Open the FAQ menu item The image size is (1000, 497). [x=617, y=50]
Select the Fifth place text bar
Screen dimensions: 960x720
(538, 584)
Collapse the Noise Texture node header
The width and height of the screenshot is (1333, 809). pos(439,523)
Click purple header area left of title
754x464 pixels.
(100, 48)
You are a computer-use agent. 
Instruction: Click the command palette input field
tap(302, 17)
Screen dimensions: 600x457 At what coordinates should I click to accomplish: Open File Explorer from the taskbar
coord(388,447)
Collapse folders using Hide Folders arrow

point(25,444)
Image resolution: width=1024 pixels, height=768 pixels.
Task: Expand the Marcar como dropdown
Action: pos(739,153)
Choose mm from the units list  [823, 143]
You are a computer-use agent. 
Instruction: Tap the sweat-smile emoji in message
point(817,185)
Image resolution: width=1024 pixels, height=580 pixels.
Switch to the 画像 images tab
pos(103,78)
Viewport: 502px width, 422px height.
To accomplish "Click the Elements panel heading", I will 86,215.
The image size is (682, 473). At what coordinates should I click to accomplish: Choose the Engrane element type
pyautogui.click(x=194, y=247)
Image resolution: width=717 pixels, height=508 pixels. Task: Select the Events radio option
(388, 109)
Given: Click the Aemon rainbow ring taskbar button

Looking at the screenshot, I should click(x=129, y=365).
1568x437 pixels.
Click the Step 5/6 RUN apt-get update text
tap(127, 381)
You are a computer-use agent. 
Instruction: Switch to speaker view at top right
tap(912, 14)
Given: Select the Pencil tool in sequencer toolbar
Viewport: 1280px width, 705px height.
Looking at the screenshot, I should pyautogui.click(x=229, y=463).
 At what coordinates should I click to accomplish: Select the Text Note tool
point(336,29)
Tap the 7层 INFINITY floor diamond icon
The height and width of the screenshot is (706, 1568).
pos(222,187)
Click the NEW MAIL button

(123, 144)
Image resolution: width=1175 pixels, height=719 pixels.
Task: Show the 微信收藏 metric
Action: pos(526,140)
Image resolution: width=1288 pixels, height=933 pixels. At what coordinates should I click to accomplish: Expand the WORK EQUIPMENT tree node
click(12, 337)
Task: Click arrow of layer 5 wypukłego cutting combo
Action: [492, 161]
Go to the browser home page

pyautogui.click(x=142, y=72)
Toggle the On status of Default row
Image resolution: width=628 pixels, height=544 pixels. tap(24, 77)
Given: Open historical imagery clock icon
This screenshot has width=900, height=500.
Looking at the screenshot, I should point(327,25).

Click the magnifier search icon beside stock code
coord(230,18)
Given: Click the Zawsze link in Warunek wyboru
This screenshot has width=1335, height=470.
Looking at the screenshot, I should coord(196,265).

- - - - -

A verbatim copy of the listing is needed.

Open the FAQ menu item The image size is (1000, 497). [x=617, y=50]
Select the Fifth place text bar
Screen dimensions: 960x720
(538, 584)
Collapse the Noise Texture node header
The width and height of the screenshot is (1333, 809). pos(439,523)
Click purple header area left of title
754x464 pixels.
(100, 48)
You are a computer-use agent. 
Instruction: Click the command palette input field
tap(302, 17)
Screen dimensions: 600x457 At what coordinates should I click to accomplish: Open File Explorer from the taskbar
coord(388,447)
Collapse folders using Hide Folders arrow

point(25,444)
Image resolution: width=1024 pixels, height=768 pixels.
Task: Expand the Marcar como dropdown
Action: pos(739,153)
Choose mm from the units list  [823, 143]
You are a computer-use agent. 
Instruction: Tap the sweat-smile emoji in message
point(817,185)
Image resolution: width=1024 pixels, height=580 pixels.
Switch to the 画像 images tab
pos(103,78)
Viewport: 502px width, 422px height.
To accomplish "Click the Elements panel heading", I will 86,215.
The image size is (682, 473). At what coordinates should I click to accomplish: Choose the Engrane element type
pyautogui.click(x=194, y=247)
Image resolution: width=717 pixels, height=508 pixels. Task: Select the Events radio option
(388, 109)
Given: Click the Aemon rainbow ring taskbar button

Looking at the screenshot, I should click(x=129, y=365).
1568x437 pixels.
Click the Step 5/6 RUN apt-get update text
tap(127, 381)
You are a computer-use agent. 
Instruction: Switch to speaker view at top right
tap(912, 14)
Given: Select the Pencil tool in sequencer toolbar
Viewport: 1280px width, 705px height.
Looking at the screenshot, I should pyautogui.click(x=229, y=463).
 At what coordinates should I click to accomplish: Select the Text Note tool
point(336,29)
Tap the 7层 INFINITY floor diamond icon
The height and width of the screenshot is (706, 1568).
pos(222,187)
Click the NEW MAIL button

(123, 144)
Image resolution: width=1175 pixels, height=719 pixels.
Task: Show the 微信收藏 metric
Action: pos(526,140)
Image resolution: width=1288 pixels, height=933 pixels. At what coordinates should I click to accomplish: Expand the WORK EQUIPMENT tree node
click(12, 337)
Task: Click arrow of layer 5 wypukłego cutting combo
Action: [492, 161]
Go to the browser home page

pyautogui.click(x=142, y=72)
Toggle the On status of Default row
Image resolution: width=628 pixels, height=544 pixels. tap(24, 77)
Given: Open historical imagery clock icon
This screenshot has width=900, height=500.
Looking at the screenshot, I should point(327,25).

Click the magnifier search icon beside stock code
coord(230,18)
Given: Click the Zawsze link in Warunek wyboru
This screenshot has width=1335, height=470.
Looking at the screenshot, I should coord(196,265).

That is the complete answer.